Stored data:
§ §

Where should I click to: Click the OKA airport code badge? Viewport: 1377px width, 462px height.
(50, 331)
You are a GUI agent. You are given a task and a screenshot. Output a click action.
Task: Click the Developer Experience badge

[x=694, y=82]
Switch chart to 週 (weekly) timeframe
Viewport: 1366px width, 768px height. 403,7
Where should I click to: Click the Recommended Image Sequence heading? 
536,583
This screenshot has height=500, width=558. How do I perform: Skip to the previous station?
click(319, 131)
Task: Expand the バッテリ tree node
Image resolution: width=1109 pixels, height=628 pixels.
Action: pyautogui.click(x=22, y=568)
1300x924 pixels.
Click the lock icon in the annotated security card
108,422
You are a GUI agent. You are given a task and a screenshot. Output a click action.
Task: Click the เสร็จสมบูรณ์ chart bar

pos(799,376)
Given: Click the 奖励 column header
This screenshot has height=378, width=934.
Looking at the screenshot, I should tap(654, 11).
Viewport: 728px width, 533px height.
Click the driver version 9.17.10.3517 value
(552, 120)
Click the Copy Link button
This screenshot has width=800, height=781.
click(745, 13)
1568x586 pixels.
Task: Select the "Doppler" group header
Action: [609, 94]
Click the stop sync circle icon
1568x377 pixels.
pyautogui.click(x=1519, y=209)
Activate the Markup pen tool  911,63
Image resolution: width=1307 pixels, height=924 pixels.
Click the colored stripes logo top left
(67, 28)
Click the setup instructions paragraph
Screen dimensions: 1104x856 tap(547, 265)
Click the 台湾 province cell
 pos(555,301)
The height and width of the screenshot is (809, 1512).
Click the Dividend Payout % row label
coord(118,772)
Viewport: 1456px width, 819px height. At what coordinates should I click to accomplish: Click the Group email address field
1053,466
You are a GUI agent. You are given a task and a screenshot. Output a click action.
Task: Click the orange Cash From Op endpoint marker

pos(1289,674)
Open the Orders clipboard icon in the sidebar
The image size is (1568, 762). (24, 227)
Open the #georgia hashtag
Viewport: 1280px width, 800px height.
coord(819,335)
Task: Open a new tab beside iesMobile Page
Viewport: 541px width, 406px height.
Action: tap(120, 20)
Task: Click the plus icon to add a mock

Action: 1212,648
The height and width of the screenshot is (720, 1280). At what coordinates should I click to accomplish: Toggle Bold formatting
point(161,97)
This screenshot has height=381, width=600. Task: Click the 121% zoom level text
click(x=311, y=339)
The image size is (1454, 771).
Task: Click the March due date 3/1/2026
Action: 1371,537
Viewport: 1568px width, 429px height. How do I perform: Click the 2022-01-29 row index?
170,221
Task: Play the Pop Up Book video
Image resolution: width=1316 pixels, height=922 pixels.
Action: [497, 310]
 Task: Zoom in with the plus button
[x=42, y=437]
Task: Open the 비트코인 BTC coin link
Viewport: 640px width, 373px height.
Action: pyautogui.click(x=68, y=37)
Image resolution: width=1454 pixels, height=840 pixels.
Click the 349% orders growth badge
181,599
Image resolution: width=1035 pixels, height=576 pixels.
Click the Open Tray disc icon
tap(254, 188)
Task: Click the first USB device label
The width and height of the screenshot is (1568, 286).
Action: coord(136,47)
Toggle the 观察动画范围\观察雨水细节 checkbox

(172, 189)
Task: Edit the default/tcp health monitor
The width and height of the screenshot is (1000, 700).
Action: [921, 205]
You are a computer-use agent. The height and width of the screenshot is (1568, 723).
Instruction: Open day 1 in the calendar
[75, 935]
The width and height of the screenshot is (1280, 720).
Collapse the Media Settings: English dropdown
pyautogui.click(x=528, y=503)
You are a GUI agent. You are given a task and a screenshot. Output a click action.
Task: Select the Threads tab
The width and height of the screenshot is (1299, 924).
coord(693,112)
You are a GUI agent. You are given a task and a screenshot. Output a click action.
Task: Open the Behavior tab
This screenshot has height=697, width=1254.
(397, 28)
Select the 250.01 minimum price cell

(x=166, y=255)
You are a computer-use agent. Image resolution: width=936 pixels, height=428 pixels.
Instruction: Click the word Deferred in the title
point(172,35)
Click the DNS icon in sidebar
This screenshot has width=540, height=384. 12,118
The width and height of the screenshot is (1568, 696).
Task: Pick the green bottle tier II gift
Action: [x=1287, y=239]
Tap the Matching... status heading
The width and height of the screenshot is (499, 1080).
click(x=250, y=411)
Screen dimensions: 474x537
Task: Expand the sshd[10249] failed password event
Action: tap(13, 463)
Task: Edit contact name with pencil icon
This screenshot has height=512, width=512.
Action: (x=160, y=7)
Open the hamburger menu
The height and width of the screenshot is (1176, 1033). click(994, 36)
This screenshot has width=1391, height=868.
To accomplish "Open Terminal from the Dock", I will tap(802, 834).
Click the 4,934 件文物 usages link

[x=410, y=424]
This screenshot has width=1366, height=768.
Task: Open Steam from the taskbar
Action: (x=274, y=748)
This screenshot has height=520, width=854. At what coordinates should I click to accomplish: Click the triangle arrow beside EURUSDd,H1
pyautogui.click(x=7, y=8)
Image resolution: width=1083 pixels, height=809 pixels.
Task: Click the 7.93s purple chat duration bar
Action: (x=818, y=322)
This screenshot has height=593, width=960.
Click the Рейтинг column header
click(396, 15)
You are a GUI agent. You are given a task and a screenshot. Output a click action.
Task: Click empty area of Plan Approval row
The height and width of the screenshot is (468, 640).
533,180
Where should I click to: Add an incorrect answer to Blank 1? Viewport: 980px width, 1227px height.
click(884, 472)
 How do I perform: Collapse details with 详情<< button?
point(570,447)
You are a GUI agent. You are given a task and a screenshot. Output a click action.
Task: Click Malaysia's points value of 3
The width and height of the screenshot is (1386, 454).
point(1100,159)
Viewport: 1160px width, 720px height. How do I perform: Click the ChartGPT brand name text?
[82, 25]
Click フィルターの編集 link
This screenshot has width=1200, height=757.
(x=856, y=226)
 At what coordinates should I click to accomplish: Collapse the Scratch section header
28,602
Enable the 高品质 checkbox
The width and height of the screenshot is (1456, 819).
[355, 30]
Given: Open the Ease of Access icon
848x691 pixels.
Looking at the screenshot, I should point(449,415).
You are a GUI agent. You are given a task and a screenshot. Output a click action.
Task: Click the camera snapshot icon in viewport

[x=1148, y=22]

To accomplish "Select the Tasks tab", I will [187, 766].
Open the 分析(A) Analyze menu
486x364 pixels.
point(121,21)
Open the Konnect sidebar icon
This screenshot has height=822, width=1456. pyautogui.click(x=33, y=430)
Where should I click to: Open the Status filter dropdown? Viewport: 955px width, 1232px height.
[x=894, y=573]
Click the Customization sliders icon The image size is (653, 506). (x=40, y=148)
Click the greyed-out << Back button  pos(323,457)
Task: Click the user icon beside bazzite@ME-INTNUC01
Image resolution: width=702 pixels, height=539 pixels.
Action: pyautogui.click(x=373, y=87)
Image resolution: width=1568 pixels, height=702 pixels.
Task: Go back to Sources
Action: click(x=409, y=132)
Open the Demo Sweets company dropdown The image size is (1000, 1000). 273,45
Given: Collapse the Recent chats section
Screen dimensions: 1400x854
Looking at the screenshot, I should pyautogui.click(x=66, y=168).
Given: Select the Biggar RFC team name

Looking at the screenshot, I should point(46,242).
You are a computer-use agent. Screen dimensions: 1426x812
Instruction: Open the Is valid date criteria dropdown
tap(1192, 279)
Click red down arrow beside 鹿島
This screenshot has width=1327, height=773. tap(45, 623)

§ §

Please output the rows word for word, from the start of the rows up to and including the line that contains "pos(1289,674)".

▸ **Exercise result**
Where should I click to: Click the OKA airport code badge? Viewport: 1377px width, 462px height.
(50, 331)
You are a GUI agent. You are given a task and a screenshot. Output a click action.
Task: Click the Developer Experience badge

[x=694, y=82]
Switch chart to 週 (weekly) timeframe
Viewport: 1366px width, 768px height. 403,7
Where should I click to: Click the Recommended Image Sequence heading? 
536,583
This screenshot has height=500, width=558. How do I perform: Skip to the previous station?
click(319, 131)
Task: Expand the バッテリ tree node
Image resolution: width=1109 pixels, height=628 pixels.
Action: pyautogui.click(x=22, y=568)
1300x924 pixels.
Click the lock icon in the annotated security card
108,422
You are a GUI agent. You are given a task and a screenshot. Output a click action.
Task: Click the เสร็จสมบูรณ์ chart bar

pos(799,376)
Given: Click the 奖励 column header
This screenshot has height=378, width=934.
Looking at the screenshot, I should tap(654, 11).
Viewport: 728px width, 533px height.
Click the driver version 9.17.10.3517 value
(552, 120)
Click the Copy Link button
This screenshot has width=800, height=781.
click(745, 13)
1568x586 pixels.
Task: Select the "Doppler" group header
Action: [609, 94]
Click the stop sync circle icon
1568x377 pixels.
pyautogui.click(x=1519, y=209)
Activate the Markup pen tool  911,63
Image resolution: width=1307 pixels, height=924 pixels.
Click the colored stripes logo top left
(67, 28)
Click the setup instructions paragraph
Screen dimensions: 1104x856 tap(547, 265)
Click the 台湾 province cell
 pos(555,301)
The height and width of the screenshot is (809, 1512).
Click the Dividend Payout % row label
coord(118,772)
Viewport: 1456px width, 819px height. At what coordinates should I click to accomplish: Click the Group email address field
1053,466
You are a GUI agent. You are given a task and a screenshot. Output a click action.
Task: Click the orange Cash From Op endpoint marker

pos(1289,674)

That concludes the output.